■ **YOUR OBJECTIVE**
For the records below, print the lines from the line with "You are a GUI" through the line with "Task: Click into" exactly as written; include both end lines and exclude the rest.

■ **SUPPLIED DATA**
______

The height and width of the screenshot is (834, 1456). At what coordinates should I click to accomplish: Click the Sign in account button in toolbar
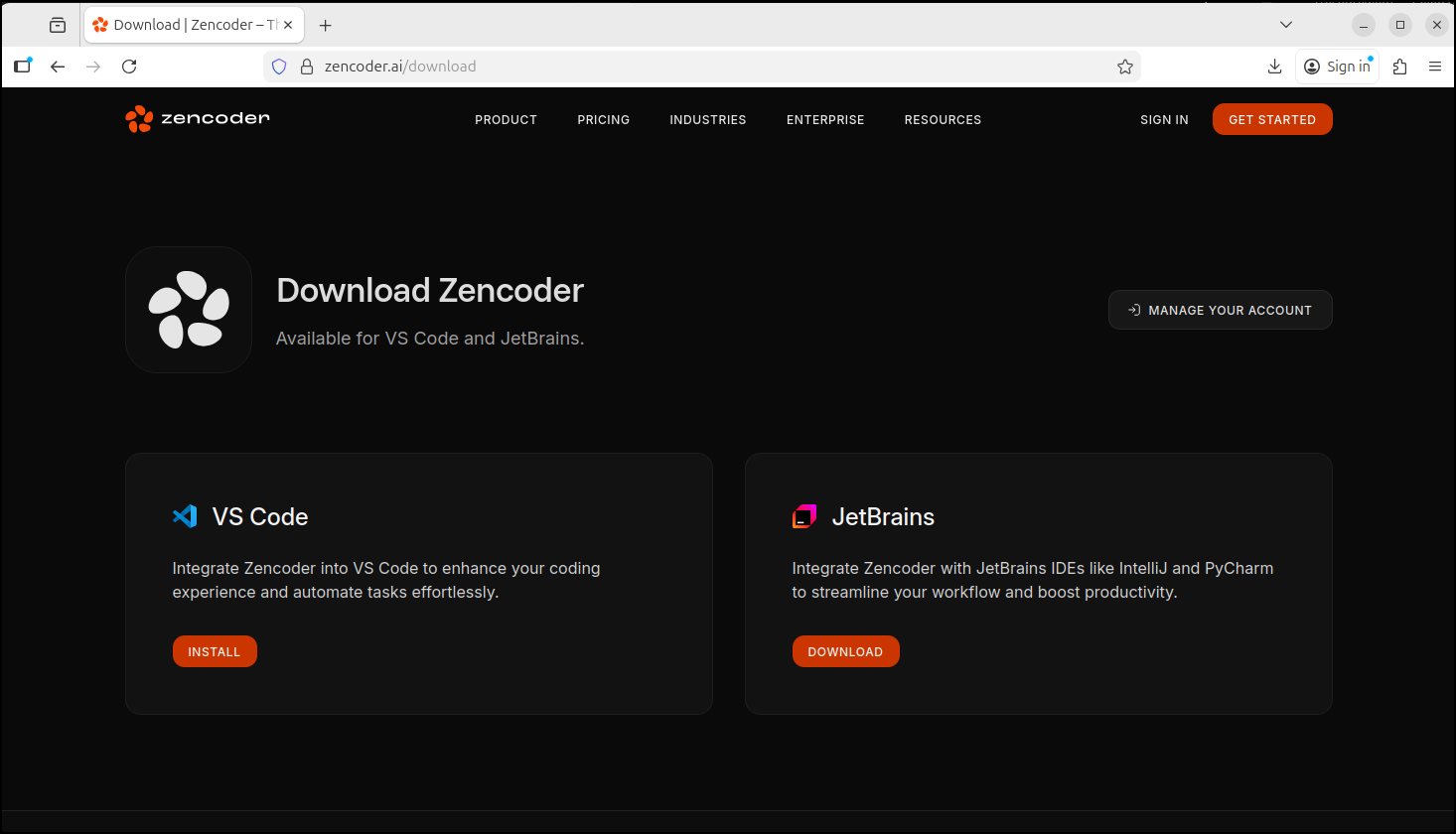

______

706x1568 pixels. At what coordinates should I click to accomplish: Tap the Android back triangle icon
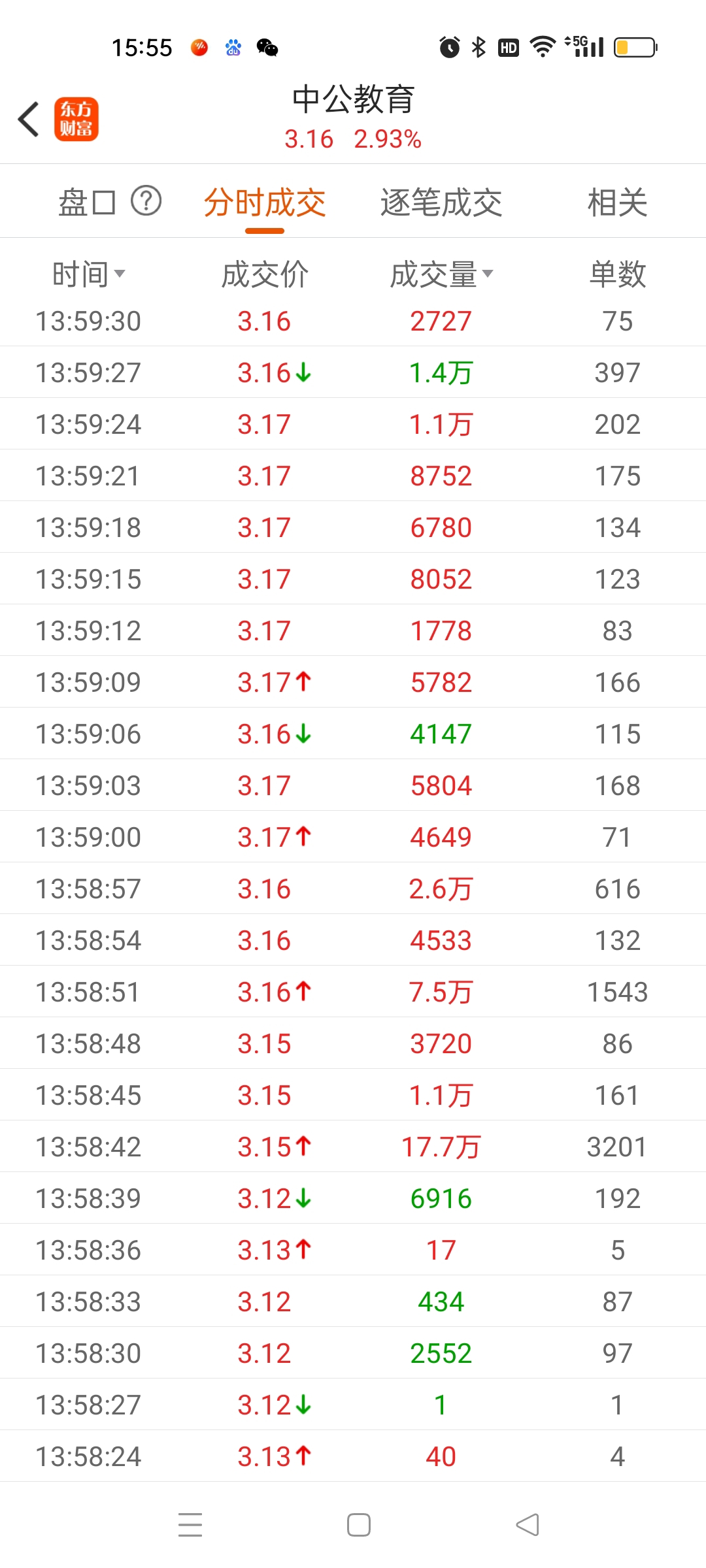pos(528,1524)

______

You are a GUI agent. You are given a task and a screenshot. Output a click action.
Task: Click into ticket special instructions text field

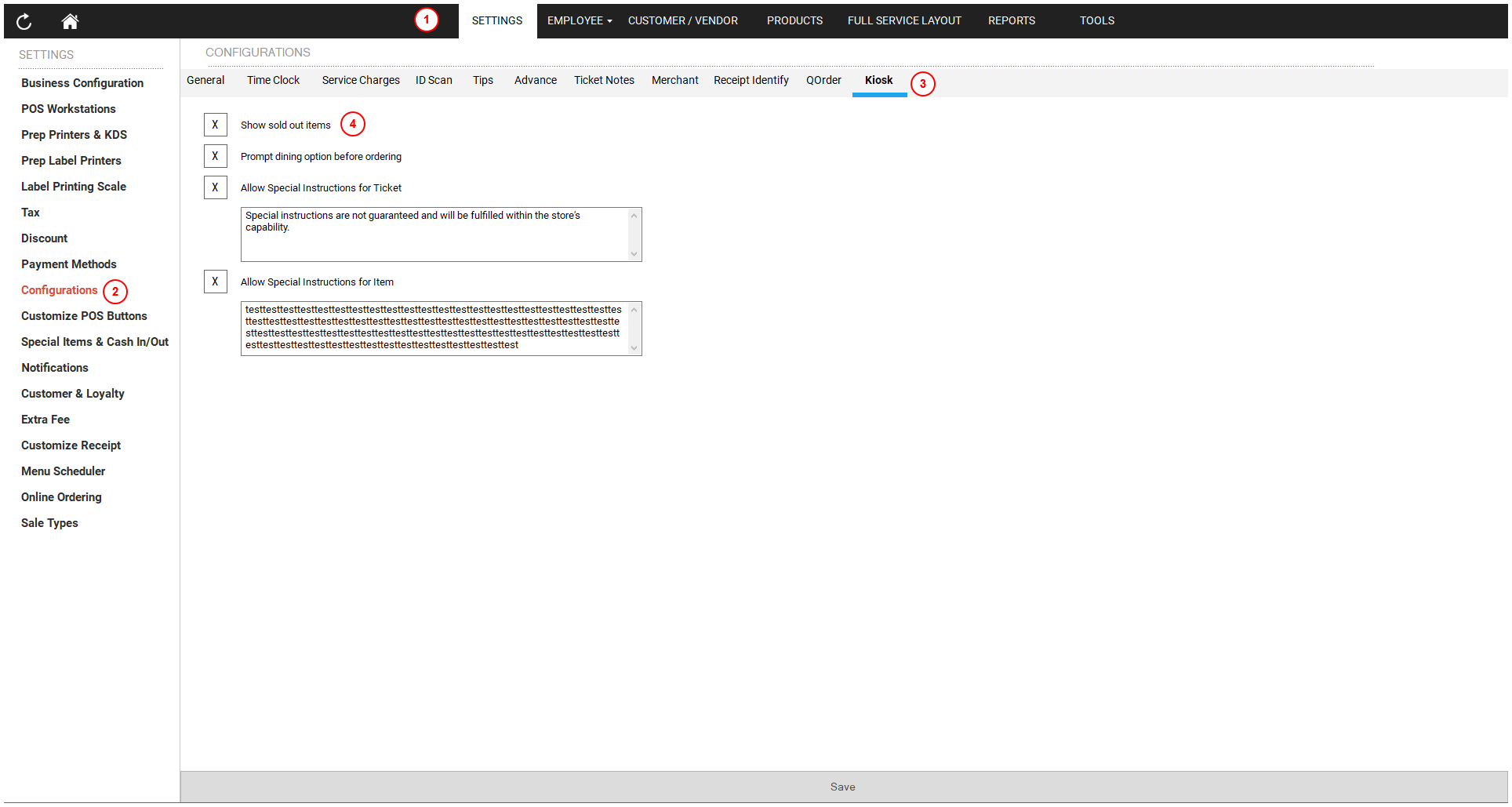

______

■ **TASK RESULT**
You are a GUI agent. You are given a task and a screenshot. Output a click action.
Task: Click into ticket special instructions text field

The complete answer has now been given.